Treasury Secretary Janet Yellen has summoned U.S. financial regulators to discuss recent volatility in financial markets, in her first public effort to address the tumult involving GameStop Corp. shares and broker-dealer Robinhood Markets Inc.
Yellen called a meeting with the Securities and Exchange Commission, the Federal Reserve Board, the Federal Reserve Bank of New York and the Commodity Futures Trading Commission, the Treasury said in a statement late Tuesday. The Biden administration and regulators have faced pressure in recent days to respond to the market frenzy.
“Secretary Yellen believes the integrity of markets is important and has asked for a discussion of recent volatility in financial markets and whether recent activities are consistent with investor protection and fair and efficient markets,” the department said.
Yellen’s predecessors, including Steven Mnuchin, also organized meetings of financial agencies during times of tumult. They aren’t necessarily a signal that any policy moves are imminent. The SEC already said Friday it’s seeking to identify potential misconduct and will scrutinize brokerages’ decisions to halt buying that triggered a retail-investor revolt.
GameStop, a video-game retailer, was one of a handful of companies whose shares began soaring in late January, driven by an army of retail investors active on the online forums hosted by Reddit. Some investors openly called on others to bid up the shares of certain names in order to trigger losses for hedge funds that had bet their prices would fall.
GameStop shares went from $19.95 to a peak of $347.51 on Jan. 27 in just 10 trading days, and with no meaningful change in the company’s profit outlook. It has since swung wildly and fell 60% to close at $90 on Tuesday, suggesting the frenzy may be easing.

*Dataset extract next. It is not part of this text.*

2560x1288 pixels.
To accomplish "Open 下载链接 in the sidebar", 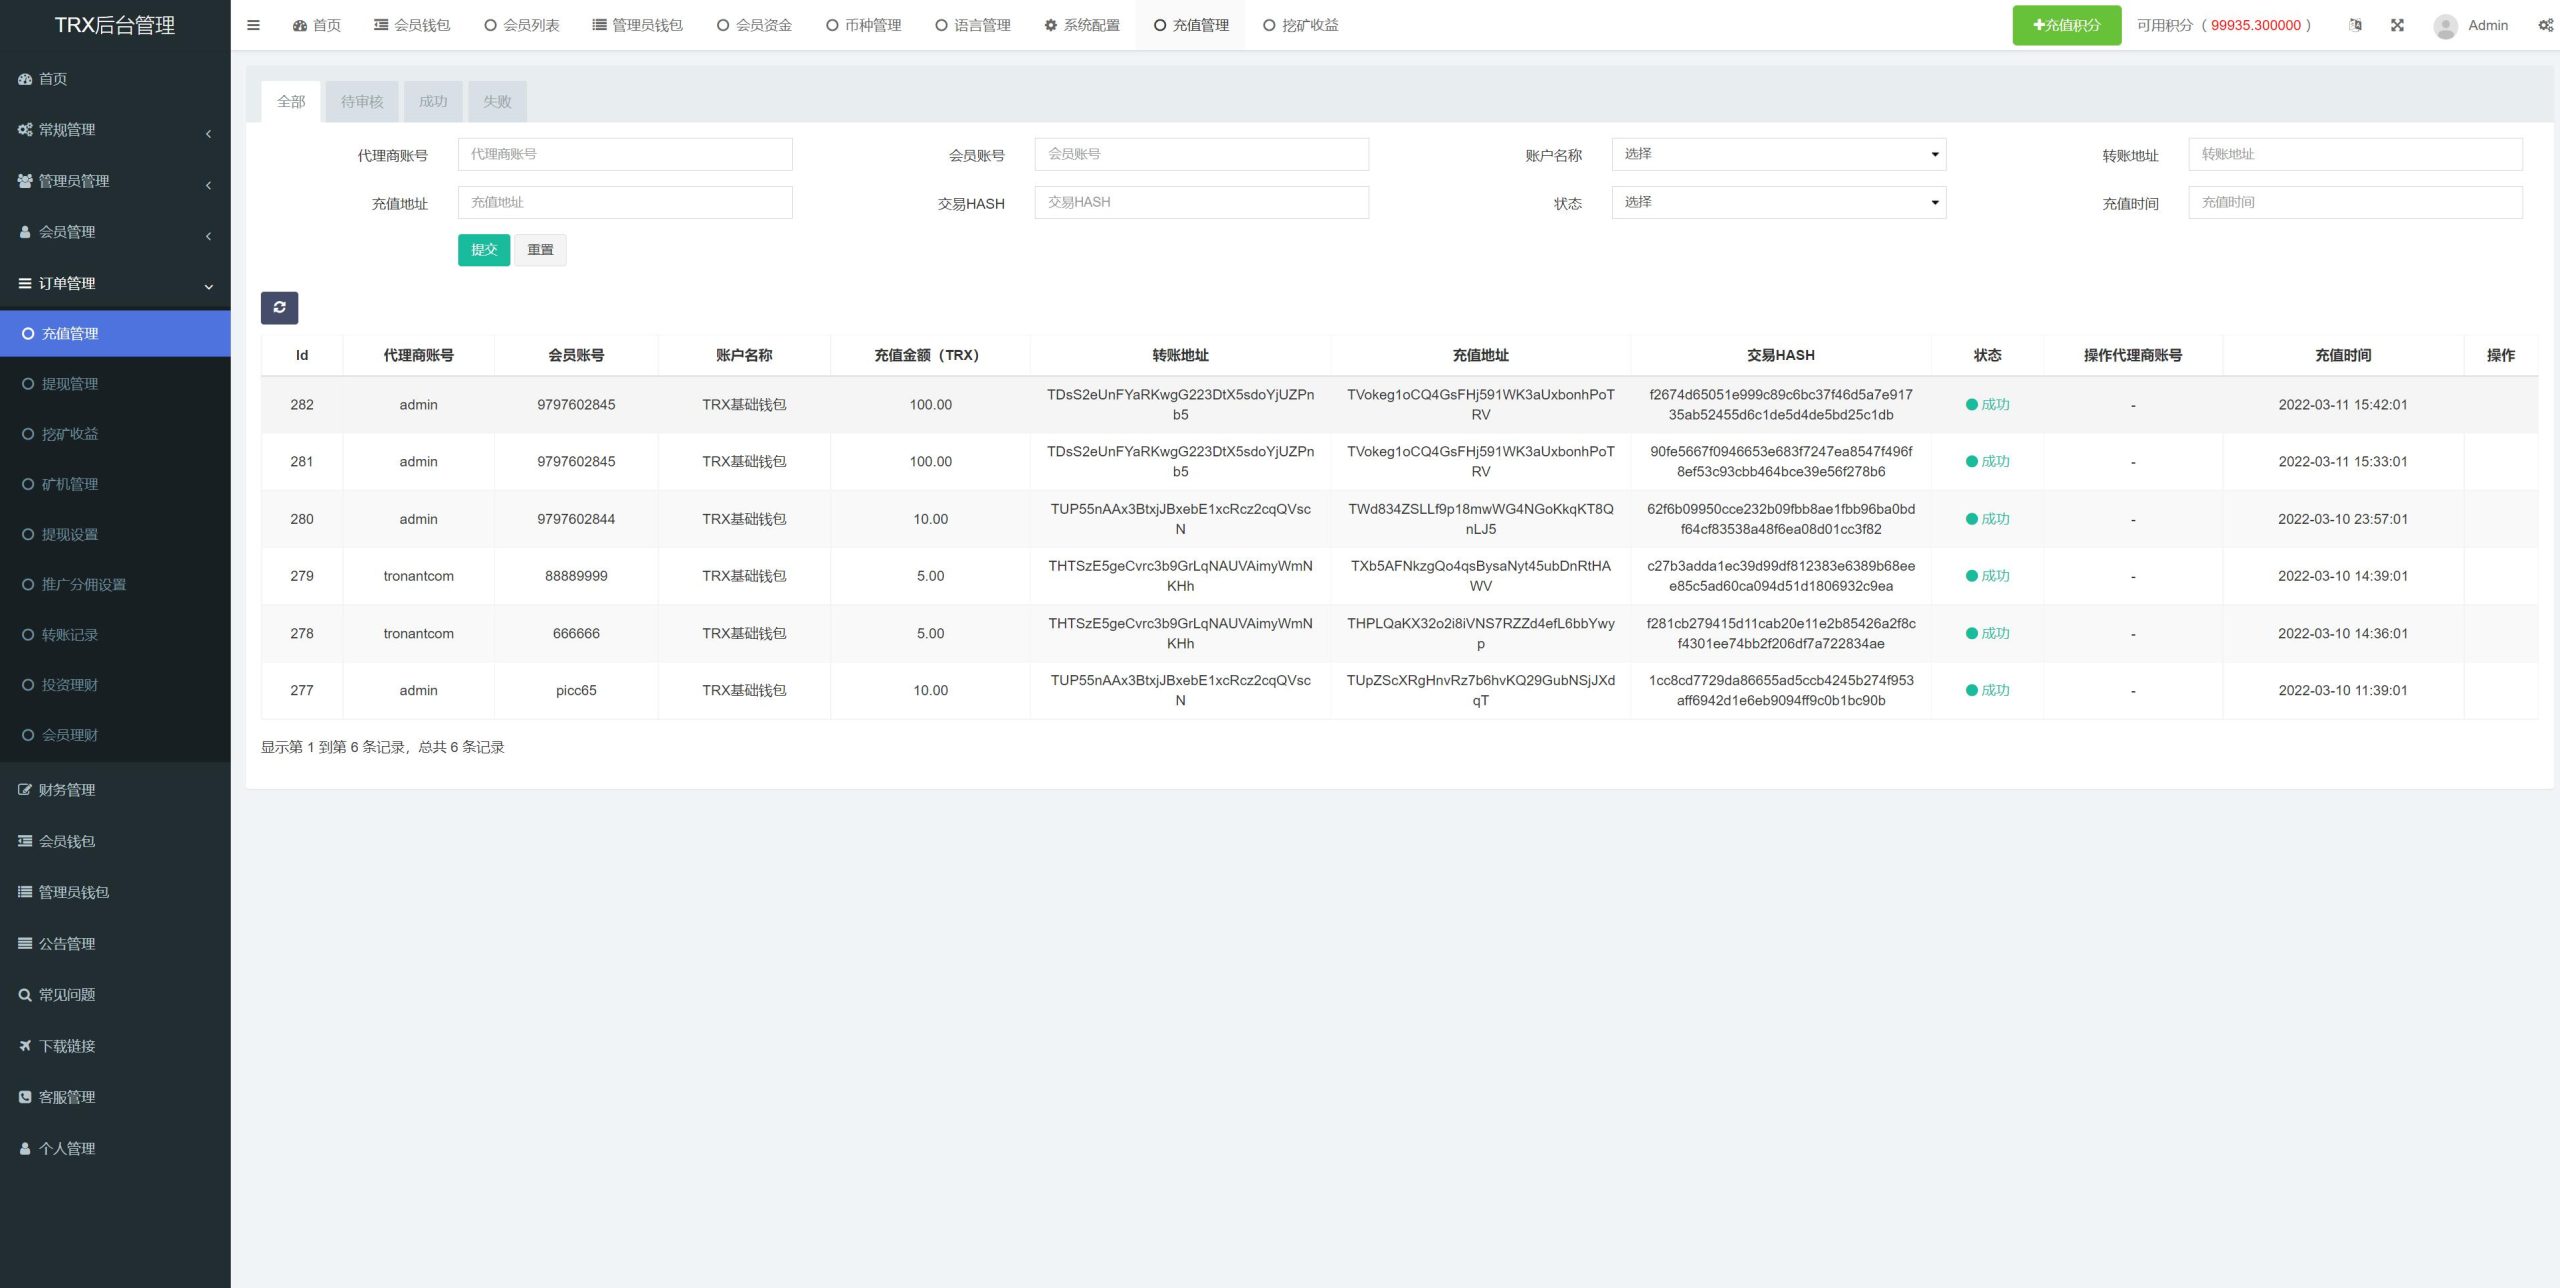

The episode has raised questions about whether broader risks for the financial system are brewing. As Treasury secretary, Yellen is chair of the Financial Stability Oversight Council, which was set up in the wake of the global financial crisis to monitor systemic risks. This week’s meeting about GameStop is not a formal FSOC session, but more of an ad hoc gathering of top financial regulators.
The SEC’s acting chair, Allison Herren Lee, said Monday that the agency is keeping a close eye on stocks that have surged to extraordinary heights during the recent bouts of wild trading but has seen no evidence that the broader market is under threat.
“We haven’t seen anything to indicate anything that suggests it would bring down the market,” Lee told NPR in an interview.
The wild trading has left politicians in both parties grasping for responses to the new phenomenon of retail investors banding together on social media.
On Monday, the House Financial Services Committee announced that it would hold a hearing on Feb. 18 regarding “recent market volatility” involving GameStop and other companies.
Yellen has requested an ethics waiver to hold the meeting, a Treasury spokeswoman said, confirming a Reuters report.
Yellen received more than $700,000 in speaking fees from Citadel, the financial empire run by billionaire Ken Griffin. Griffin runs a hedge fund and controls Citadel Securities, a giant market making firm that executes trades for Robinhood’s customers.
Richard Berner, professor at New York University’s Stern School of Business and the former director of the Treasury’s Office of Financial Research, said it’s important that the SEC and other regulators are monitoring markets for any signs of fraud or manipulation.
“Both are potentially financial stability issues,” he said. “Were they to escalate and persist, these events might erode investor trust. Trust in markets and market integrity is absolutely critical for markets to function and for people to engage in them.”
The market turbulence comes at a particularly awkward time in Washington, where the Biden administration is still taking wing. Many of the president’s cabinet choices and picks for other crucial jobs await Senate confirmation — including Gary Gensler, his nominee as SEC chairman.